── Отрывок из источника

Уходим на зимний отстой к Усть-Двинской крепости, в Болдераю (пригород Риги). Декабрьские волны вскидываются на верхний мостик. Бедные «Вестурс» с «Имантой»! Как бы не утопли – только мачты из воды торчат.
При нашем заходе в Ирбенский пролив ветер вроде бы приутих. Но тоже – крен под сорок градусов!
Правый поворот.
– Флаг «покой» до места! – командует Стурес.
«Вестурс» и «Иманта» повторяют сигнал. И тут… у меня из рук ветром вырвало фалинь.
Флаг с прищепкой-клёунтом у самой реи! Это означает для идущих сзади: все время руль держи вправо. Мигом, ничего никому не сказав, по вантовому трапу… Коленки дрожат от холода (больше от страха): вот-вот сорвусь. Мачта – хорошая праща, далеко забросила бы, дурака. Не гляжу вниз, лезу, пытаясь даже петь что-то героическое, но уже и «мама» не сказать. Рея! Но до нока по ней еще надо проползти около двух метров, держась за оттяжки…
И вот – флаг в зубах!
Вниз спускаюсь без песен. Получил за «отвагу» три наряда.
Говоря теперешним языком, наша зимовка в Болдерае была продуктивной: мы с Березкиным стали настоящими сигнальщиками (семафор, световая морзянка, флажный свод сигналов, правила совместного плавания, силуэты кораблей, ведение журнала)!

────
── Исходный материал

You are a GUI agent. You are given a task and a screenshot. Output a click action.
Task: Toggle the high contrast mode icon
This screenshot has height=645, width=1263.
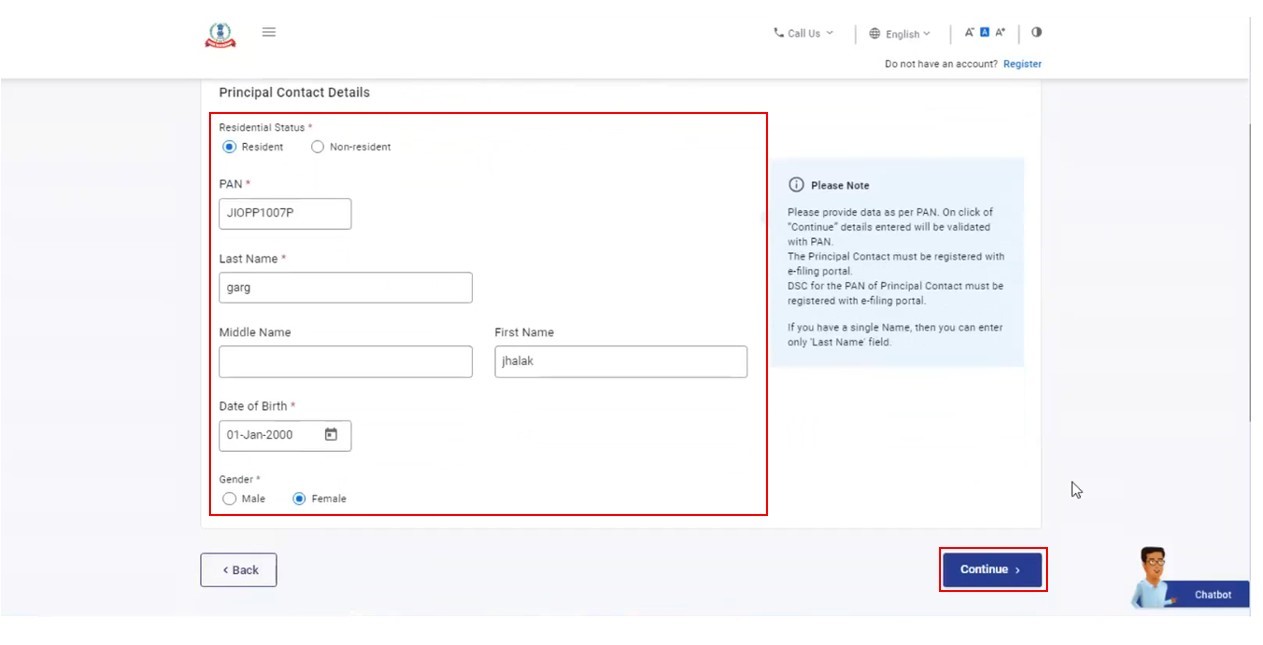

────

Задания:
**A)** Ответьте по рассказу о переходе в Болдераю:
(i) Какой флаг Стурес велел держать до места?
(ii) Какой был крен при заходе в Ирбенский пролив?
(iii) Сколько нарядов дали за «отвагу»?
**B)** Напишите, что идет дальше в рассказе о переходе в Болдераю, после его последнего предложения.

Ответы к заданиям:
**A)**
(i) Флаг «покой».
(ii) Под сорок градусов.
(iii) Три наряда.

**B)**
А универсальный спец Бумберс учит сухопутному бою: коли, стреляй, бросай гранату! Хлопцы, которые недальновидные, ворчат:
– Нужна нам эта пехотная грамота, как попу гармонь. (Все пригодилось вскорости!).
Для развития мускулатуры – дважды в неделю в крепости катаем мины, снаряды нянчим… Зато уж в увольнение на берег… Щедрый Межрозе отпускает в среду, в субботу, в воскресенье!
– Девушка по-латышски – мэйтэнэ. Эс юс мылу – это значит: я вас люблю, – натаскивает нас, салажат, все тот же многоопытный Бумберс.
Замполит Фролов:
– Пожалуйста, помните, что вы – советские моряки! И чтоб по форме… В зимних шапках!
Сходим на берег, ищем сугроб поглубже, шапку – в снег, подругу боевую, бескозырку, на голову! А патрули в Риге – сухопутные – ребята путные!
А больше, кажись, ничего такого не нарушали.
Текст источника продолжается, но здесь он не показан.